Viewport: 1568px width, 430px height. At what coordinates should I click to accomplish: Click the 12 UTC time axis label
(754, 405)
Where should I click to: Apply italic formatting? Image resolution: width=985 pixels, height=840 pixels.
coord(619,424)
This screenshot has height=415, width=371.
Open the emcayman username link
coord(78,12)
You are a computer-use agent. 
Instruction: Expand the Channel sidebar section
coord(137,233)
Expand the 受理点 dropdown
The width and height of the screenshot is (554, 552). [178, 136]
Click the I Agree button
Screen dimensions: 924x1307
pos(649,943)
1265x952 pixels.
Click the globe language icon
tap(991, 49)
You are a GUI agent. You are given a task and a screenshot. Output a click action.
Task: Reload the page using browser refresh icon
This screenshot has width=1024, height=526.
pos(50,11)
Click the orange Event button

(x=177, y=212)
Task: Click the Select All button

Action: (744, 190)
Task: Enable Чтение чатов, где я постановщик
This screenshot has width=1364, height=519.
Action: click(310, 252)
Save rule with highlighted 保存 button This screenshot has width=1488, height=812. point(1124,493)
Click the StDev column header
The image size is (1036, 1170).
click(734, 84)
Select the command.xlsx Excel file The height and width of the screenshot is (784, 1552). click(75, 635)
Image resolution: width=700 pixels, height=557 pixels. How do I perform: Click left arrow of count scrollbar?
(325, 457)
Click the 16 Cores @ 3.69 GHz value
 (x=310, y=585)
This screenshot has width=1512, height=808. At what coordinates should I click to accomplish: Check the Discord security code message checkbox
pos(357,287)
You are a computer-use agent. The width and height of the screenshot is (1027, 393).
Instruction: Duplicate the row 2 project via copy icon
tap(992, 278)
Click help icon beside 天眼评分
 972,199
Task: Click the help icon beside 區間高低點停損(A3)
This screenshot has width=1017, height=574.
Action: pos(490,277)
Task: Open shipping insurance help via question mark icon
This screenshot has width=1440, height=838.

→ Your instructions
Go through the listing above and pull out each line that contains the word "resolution", copying those lines word for word.

→ Answer below
Where should I click to: Apply italic formatting? Image resolution: width=985 pixels, height=840 pixels.
Image resolution: width=700 pixels, height=557 pixels. How do I perform: Click left arrow of count scrollbar?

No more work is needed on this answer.